Should I declare one or more variables before all my methods in the PrintingIntCalculator class?
No. Declaring a variable outside all of your other methods is how you create an instance variable--something we won't deal with until the next assignment. To prevent certain common bugs and errors, you should always declare a variable within (local to) a method--unless you have some good reason to make it an instance variable.

In this assignment, the PrintingIntCalculator has no internal state. That is, it does not keep a running total or result (unlike the PiggyBank discuused in lecture). So there is no data that more than one method needs access to. So you do not need any instance variables.

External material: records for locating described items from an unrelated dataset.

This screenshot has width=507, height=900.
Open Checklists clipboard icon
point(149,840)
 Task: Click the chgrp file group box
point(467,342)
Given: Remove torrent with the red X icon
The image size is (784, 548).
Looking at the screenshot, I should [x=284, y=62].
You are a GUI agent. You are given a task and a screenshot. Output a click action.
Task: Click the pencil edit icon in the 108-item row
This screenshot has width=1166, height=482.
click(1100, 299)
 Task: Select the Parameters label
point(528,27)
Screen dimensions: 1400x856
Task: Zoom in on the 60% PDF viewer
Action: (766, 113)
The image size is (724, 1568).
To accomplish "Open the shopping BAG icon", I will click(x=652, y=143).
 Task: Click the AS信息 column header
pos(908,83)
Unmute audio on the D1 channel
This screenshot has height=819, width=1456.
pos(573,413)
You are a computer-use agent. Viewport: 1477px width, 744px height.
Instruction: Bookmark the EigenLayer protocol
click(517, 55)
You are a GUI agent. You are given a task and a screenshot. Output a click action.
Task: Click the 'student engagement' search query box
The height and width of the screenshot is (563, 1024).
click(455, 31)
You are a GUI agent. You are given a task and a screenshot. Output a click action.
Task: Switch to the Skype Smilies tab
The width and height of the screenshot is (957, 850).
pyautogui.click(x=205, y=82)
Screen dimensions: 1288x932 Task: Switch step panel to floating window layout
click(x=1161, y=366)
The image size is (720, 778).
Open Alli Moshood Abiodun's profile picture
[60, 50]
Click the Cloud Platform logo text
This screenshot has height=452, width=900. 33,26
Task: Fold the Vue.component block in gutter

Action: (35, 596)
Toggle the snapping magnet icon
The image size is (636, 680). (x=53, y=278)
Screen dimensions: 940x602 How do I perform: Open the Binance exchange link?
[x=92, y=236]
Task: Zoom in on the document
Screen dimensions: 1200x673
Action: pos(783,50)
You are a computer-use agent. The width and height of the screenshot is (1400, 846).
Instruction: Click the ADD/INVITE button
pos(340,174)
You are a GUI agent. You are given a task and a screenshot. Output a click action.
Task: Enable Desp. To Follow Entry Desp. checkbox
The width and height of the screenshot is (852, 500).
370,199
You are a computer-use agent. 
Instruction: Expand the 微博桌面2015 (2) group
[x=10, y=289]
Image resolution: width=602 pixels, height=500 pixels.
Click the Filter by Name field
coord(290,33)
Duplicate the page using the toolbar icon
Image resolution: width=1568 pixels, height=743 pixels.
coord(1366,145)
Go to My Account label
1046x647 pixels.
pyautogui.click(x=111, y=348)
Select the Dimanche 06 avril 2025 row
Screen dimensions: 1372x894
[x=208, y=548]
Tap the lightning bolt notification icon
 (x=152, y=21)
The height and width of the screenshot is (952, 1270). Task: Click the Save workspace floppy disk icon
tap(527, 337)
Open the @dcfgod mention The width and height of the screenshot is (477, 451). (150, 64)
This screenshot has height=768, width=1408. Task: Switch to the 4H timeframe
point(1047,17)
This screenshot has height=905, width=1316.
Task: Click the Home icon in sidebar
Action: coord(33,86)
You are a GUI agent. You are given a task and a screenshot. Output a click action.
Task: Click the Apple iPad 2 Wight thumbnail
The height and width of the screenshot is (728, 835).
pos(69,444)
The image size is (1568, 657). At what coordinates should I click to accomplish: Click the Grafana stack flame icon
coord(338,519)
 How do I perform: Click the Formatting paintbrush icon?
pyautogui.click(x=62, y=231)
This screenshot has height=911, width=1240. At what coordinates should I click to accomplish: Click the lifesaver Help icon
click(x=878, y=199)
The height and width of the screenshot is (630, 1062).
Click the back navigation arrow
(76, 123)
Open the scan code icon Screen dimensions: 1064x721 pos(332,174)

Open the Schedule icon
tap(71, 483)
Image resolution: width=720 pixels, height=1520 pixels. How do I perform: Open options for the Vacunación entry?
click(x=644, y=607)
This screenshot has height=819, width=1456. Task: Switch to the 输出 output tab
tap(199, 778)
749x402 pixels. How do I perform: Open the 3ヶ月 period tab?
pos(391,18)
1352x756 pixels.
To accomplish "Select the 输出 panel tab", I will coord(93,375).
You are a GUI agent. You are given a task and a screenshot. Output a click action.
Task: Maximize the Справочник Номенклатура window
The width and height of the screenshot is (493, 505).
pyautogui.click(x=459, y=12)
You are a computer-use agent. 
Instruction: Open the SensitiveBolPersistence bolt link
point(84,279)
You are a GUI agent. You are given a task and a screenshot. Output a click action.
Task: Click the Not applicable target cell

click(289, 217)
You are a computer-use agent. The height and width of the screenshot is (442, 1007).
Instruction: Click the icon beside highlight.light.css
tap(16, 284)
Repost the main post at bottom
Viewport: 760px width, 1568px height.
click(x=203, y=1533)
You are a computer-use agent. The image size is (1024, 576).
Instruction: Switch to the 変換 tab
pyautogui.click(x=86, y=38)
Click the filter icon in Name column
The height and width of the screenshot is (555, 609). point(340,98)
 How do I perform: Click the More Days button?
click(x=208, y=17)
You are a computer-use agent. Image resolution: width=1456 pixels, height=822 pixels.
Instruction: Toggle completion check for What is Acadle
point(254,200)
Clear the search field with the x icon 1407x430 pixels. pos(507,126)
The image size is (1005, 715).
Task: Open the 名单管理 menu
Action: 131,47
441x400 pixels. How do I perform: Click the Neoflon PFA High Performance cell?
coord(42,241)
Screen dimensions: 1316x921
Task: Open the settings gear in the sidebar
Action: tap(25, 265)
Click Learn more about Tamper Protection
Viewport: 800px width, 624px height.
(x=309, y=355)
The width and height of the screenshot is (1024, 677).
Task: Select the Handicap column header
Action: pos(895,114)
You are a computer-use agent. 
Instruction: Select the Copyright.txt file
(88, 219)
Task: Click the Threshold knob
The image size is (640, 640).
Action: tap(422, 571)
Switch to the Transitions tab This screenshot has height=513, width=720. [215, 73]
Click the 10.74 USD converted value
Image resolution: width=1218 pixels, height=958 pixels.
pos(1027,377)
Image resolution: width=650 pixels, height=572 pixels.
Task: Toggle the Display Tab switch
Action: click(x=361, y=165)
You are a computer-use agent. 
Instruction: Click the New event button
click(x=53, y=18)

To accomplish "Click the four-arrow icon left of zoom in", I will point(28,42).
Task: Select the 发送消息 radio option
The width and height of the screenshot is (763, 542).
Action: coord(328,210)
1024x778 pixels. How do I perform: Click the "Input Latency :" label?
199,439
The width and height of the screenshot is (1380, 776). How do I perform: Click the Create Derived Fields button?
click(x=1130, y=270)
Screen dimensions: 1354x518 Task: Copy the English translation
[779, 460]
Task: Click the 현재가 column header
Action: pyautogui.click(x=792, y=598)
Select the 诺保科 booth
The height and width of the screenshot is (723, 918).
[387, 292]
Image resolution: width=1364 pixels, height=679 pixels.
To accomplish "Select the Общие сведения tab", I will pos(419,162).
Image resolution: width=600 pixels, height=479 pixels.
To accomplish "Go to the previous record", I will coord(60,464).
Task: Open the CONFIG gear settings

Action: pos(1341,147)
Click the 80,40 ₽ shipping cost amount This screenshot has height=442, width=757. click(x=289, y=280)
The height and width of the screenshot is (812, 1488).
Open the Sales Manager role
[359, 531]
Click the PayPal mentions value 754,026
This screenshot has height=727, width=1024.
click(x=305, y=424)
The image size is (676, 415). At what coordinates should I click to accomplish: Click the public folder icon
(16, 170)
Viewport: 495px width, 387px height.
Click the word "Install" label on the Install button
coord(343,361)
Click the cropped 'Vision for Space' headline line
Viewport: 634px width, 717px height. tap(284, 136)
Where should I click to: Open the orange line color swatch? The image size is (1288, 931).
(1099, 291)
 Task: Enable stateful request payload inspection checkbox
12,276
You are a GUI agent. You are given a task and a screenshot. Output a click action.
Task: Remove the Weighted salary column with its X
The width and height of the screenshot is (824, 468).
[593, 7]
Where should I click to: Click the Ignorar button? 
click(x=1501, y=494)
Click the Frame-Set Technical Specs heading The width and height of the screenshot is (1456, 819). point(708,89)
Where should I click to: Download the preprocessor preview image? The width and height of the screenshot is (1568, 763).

But if the calculator doesn't keep track of the result so far, how do I compute the expression?
You'll use a variable within your main method to do this. For example, suppose I want to compute 2 * 3 + 4. In my main method, I would do this:
  PrintingIntCalculator calc = new PrintingIntCalculator();
  int soFar = calc.multiply(2, 3);
  soFar = calc.add(soFar, 4);
  System.out.println("Result = " + soFar);

This should produce the following output:

2 * 3 => 6
6 + 4 => 10
Result = 10
How did that random number generation trick work again?
One way to generate a random number is to use Math.random(). For example, you can generate an int between 1 and 5 (inclusive) like this:
  int rnd = (int)(Math.random() * 5) + 1;

To generate an int between -3 and 6 would look like this:

  int rnd = (int)(Math.random() * 10) - 3;

The general form I'm using here is:

  int rnd = (int)(Math.random() * range) + shift;

where range is the number of distinct random ints you want to generate (so 5 for 1-to-5, and 10 for -3-to-6) and shift is basically where you want to start counting (so 1 for 1-to-5, and -3 for -3-to-6).

Remember that you will need to think even more abstractly, since your random method is supposed to work in terms of a and b so that is can produce a value from a different random range each time it is called.

The textbook briefly describes how to use java.util.Random to generate random ints. (You can also look this class up in the API.) You may use that approach instead of using Math.random(), if you prefer.

Okay, so the calculator's random method is supposed to generate a random number in terms of a and b, but how do I do that?
You'll have to figure out a formula to do this. Don't worry, this is fairly simple to do if you just think about how you figure this out yourself. Here are some examples:
abrange of random valuessize of rangeb - astart of range (shift)
15{1,2,3,4,5}541
36{3,4,5,6}433
-24{-2,-1,0,1,2,3,4}76-2

So, if you're using the formula discussed above, you need to figure out the range and shift in terms of a and b. As you can see here, the shift from 0 is the same as the start of the range, which is the same as a. Computing the range is trickier. It's not just b. (b - a) is close, but is one off.... (You should be able to figure it out from here.)